Schiavitù moderna e sfruttamento lavorativo: il 28 aprile, dalle 9.30, all’Università Cattolica si parla di chi lavora nell’ombra: il convegno si colloca nell’ambito di EVOLVE, la ricerca triennale co-finanziata dalla Fondazione di Piacenza e Vigevano per portare alla luce lo sfruttamento silenzioso nei luoghi di lavoro
Esistono forme di schiavitù che non lasciano tracce visibili. Colpiscono lavoratori intrappolati in condizioni di sfruttamento che scorrono silenziose sotto la superficie della vita quotidiana. Sono storie senza volto né voce, eppure sono storie di oggi, di questo territorio, di questo Paese.
È da questa consapevolezza che nasce il convegno Spezzare le catene invisibili. Schiavitù moderna e sfruttamento lavorativo, in programma martedì 28 aprile, presso l’Auditorium “Gian Carlo Mazzocchi” dell’Università Cattolica del Sacro Cuore di Piacenza, in via Emilia Parmense 84, dalle ore 9.30 alle 12.00.
L’evento rappresenta uno dei momenti pubblici centrali del progetto EVOLVE – acronimo di Empowering Vulnerable in Organizations and Local Vision against Exploitation, un’ambiziosa ricerca-intervento triennale co-finanziata dalla Fondazione di Piacenza e Vigevano e dall’Università Cattolica del Sacro Cuore. Al cuore del progetto c’è una scommessa precisa: che la sensibilizzazione della comunità locale sia uno strumento concreto di contrasto. Conoscere il problema, nella visione di EVOLVE, è il primo passo per non esserne, anche involontariamente, complici.
Il convegno è organizzato dalla professoressa Anna Maria Fellegara, Prorettore dell’Università Cattolica, e dal professor Riccardo Torelli, docente associato di Economia Aziendale e responsabile scientifico del progetto EVOLVE. La mattinata vedrà attorno allo stesso tavolo magistrati, giuristi, ispettori del lavoro, criminologi e rappresentanti delle istituzioni locali, dando vita a un confronto che intende essere al tempo stesso rigoroso nella sostanza e accessibile nella forma. Un’occasione rara, in una città di medie dimensioni, per affrontare senza retorica ciò che accade nei margini del mercato del lavoro.
Dopo i saluti introduttivi di Marco Allena, Preside della Facoltà di Economia e Giurisprudenza dell’Ateneo, e la moderazione affidata alla professoressa Fellegara, il professor Torelli aprirà i lavori con una relazione sul fenomeno dello sfruttamento lavorativo nella provincia di Piacenza, illustrando i risultati e la metodologia del progetto EVOLVE. A seguire, Nicolò Rossi, ricercatore di Diritto del lavoro, analizzerà le prospettive di intervento sul piano giuslavoristico, ovvero gli strumenti normativi esistenti e le lacune che ancora persistono nella tutela dei lavoratori più vulnerabili.
Grazia Pradella, Procuratore Capo della Repubblica di Piacenza, porterà al convegno la prospettiva delle inchieste giudiziarie, restituendo il quadro criminologico che emerge dal lavoro della Procura sul territorio. Alberto Gardina, Direttore dell’Ispettorato Territoriale del Lavoro di Piacenza, illustrerà invece le strategie operative di contrasto alle forme di schiavitù e sfruttamento, tra controlli, segnalazioni e collaborazioni interistituzionali.

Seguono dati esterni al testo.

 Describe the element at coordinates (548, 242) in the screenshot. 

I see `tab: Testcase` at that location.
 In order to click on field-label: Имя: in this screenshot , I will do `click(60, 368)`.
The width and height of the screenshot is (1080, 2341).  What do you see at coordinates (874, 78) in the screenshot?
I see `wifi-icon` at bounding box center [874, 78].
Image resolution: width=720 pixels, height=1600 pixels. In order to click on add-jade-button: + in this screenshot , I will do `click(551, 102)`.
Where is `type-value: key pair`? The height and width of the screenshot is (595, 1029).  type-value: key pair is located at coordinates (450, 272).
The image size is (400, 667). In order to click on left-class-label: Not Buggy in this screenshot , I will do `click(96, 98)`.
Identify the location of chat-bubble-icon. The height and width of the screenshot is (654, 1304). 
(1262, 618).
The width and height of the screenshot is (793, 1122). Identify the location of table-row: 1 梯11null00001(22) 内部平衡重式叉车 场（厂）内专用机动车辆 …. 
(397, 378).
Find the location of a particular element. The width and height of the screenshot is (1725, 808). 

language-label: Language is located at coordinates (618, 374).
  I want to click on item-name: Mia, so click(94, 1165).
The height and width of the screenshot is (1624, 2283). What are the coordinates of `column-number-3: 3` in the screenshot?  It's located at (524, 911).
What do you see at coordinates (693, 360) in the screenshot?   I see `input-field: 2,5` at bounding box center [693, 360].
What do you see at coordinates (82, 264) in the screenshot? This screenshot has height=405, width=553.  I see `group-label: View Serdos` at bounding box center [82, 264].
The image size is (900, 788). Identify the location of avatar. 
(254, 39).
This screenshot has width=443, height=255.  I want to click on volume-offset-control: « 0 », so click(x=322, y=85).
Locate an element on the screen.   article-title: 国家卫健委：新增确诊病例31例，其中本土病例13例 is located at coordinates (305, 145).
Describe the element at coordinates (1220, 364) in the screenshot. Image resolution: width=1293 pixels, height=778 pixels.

Francesco Centonze, professore ordinario di Diritto penale, approfondisce il nesso tra strutture organizzative — aziende, cooperative, reti di subfornitura — e sfruttamento del lavoro, un tema che tocca direttamente le responsabilità penali degli enti. Chiuderà il convegno Nicoletta Corvi, Assessore alle politiche per l’infanzia e alla solidarietà, Comune di Piacenza, con un intervento dedicato al ruolo che le istituzioni locali possono e devono svolgere nella prevenzione e nella sensibilizzazione della cittadinanza e Barbara Barabaschi, Professore Associato di Sociologia del lavoro della cattolica, che si soffermerà su Fattori di rischio e politiche di prevenzione.